**PASSAGE GIVEN:**
════════

Let’s not forget why Colin Kaepernick took a knee

As I sit in front of my TV at 6:30 on a Sunday morning, I can’t help but mumble to myself: “What the hell am I doing? This is my only day off work and school. I should be sleeping in.”

But then a singer begins to bellow out the National Anthem. The camera pans over to the Jacksonville Jaguars sideline. Then over to the Baltimore Ravens sideline. That’s when I remember.

We are just two days removed from the President of the United States calling Colin Kaepernick a “son of a bitch” for taking a knee during the National Anthem last season. Now, players from two of the teams once thought to be considering signing the former San Francisco 49ers star are kneeling and linking arms.

In later games, the Pittsburgh Steelers, Tennessee Titans and Seattle Seahawks remain inside the locker rooms during the anthem. The Oakland Raiders offensive line—the only all-Black offensive line in the NFL—and other players sit on the bench, arm in arm. As do hundreds of others around the league.

It’s one of the biggest days in sports history. However, I still worry.

I don’t worry that Colin Kaepernick will remain jobless through the rest of the season. (He won’t.) Nor do I worry that people will stop taking a knee. (They will.) No, instead, I worry that people will lose focus on the “why.”

Why Colin Kaepernick first took that knee in protest. Why Colin Kaepernick chose to donate his game checks to charities to help the communities of color. And why Colin Kaepernick continues to do work in those communities despite being dragged through the mud by a president who is expected to do the same.

════════

**RECORDS SHOWN:**
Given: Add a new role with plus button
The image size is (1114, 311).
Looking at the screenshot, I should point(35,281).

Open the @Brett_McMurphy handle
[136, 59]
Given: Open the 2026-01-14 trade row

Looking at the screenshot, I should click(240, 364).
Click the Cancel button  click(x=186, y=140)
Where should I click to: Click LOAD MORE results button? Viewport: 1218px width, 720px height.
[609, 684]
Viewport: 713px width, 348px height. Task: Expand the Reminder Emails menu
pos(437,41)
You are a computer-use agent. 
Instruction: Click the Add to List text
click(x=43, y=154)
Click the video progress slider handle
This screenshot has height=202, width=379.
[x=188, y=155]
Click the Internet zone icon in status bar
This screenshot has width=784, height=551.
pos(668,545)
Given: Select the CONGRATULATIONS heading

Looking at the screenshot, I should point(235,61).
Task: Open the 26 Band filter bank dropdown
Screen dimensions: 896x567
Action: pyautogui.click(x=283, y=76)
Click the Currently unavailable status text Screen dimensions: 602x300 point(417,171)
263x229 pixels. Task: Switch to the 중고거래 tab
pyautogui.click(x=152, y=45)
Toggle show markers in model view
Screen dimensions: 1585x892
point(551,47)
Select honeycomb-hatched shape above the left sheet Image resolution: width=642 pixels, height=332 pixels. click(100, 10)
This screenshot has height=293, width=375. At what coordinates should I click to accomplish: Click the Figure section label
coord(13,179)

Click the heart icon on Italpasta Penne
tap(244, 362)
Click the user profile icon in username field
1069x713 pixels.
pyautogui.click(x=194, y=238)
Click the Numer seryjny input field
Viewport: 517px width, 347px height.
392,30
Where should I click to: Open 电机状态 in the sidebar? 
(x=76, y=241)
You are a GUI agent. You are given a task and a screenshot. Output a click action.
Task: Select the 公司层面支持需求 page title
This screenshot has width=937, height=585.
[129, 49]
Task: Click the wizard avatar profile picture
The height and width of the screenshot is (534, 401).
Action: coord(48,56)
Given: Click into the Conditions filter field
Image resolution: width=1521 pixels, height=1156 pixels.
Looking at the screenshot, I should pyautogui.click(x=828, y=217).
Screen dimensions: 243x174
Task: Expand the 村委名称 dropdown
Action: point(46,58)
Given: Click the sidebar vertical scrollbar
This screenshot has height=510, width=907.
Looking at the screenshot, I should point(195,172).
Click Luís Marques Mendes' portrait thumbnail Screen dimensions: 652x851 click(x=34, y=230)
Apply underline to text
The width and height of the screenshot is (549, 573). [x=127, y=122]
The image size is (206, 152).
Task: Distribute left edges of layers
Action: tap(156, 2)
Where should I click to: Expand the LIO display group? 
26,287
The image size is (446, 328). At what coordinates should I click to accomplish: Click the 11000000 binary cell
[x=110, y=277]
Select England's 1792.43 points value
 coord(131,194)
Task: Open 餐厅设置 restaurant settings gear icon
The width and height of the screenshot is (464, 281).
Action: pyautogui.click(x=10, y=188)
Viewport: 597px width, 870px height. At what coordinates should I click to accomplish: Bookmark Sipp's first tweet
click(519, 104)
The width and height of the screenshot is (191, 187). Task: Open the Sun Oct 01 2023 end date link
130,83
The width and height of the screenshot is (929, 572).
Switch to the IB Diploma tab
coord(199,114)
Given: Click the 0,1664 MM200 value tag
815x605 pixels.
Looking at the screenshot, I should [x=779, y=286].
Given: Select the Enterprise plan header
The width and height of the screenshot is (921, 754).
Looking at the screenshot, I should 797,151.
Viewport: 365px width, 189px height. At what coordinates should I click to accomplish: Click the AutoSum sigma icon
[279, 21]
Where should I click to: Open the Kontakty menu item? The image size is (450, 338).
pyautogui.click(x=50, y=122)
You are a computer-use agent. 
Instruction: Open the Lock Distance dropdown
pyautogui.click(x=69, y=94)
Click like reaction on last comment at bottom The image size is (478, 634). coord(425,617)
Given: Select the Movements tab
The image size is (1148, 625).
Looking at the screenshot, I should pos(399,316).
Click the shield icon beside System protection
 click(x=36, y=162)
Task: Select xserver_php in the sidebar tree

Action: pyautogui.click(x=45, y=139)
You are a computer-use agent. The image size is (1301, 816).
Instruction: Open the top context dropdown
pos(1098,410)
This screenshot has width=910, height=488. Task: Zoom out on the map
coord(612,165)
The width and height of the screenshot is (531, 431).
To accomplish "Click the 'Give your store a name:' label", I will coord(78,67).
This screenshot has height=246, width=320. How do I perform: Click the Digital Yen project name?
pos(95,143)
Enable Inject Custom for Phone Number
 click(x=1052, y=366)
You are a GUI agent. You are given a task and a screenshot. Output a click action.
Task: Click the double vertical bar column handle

════════

**WRITTEN TASKS:**
a) Reproduce the passage of the essay on Colin Kaepernick's anthem protest from "We are just" up to and including "I still worry.".
b) Extend the essay about Colin Kaepernick's anthem protest, writing on from its final sentence.

**RESULTS BY TASK:**
a)
We are just two days removed from the President of the United States calling Colin Kaepernick a “son of a bitch” for taking a knee during the National Anthem last season. Now, players from two of the teams once thought to be considering signing the former San Francisco 49ers star are kneeling and linking arms.

In later games, the Pittsburgh Steelers, Tennessee Titans and Seattle Seahawks remain inside the locker rooms during the anthem. The Oakland Raiders offensive line—the only all-Black offensive line in the NFL—and other players sit on the bench, arm in arm. As do hundreds of others around the league.

It’s one of the biggest days in sports history. However, I still worry.

b)
Donald Trump is a master of creating confusion and chaos. We saw it during the election, and we see it now. He’s an egomaniac who takes every opportunity to make things about him and his white supremacist ideology.

So when he stood atop the podium in Alabama and said that Black people taking a knee is a “total disrespect of our heritage, a total disrespect of everything that we stand for,” he knew what he was doing. He knew what he was doing when he tweeted, “Tell them to stand!” the day before NFL players took the field. And he knew what he was doing when, after players kneeled and interlocked arms on the sidelines of Sunday’s morning games, he responded, “Standing with locked arms is good, kneeling is not acceptable.”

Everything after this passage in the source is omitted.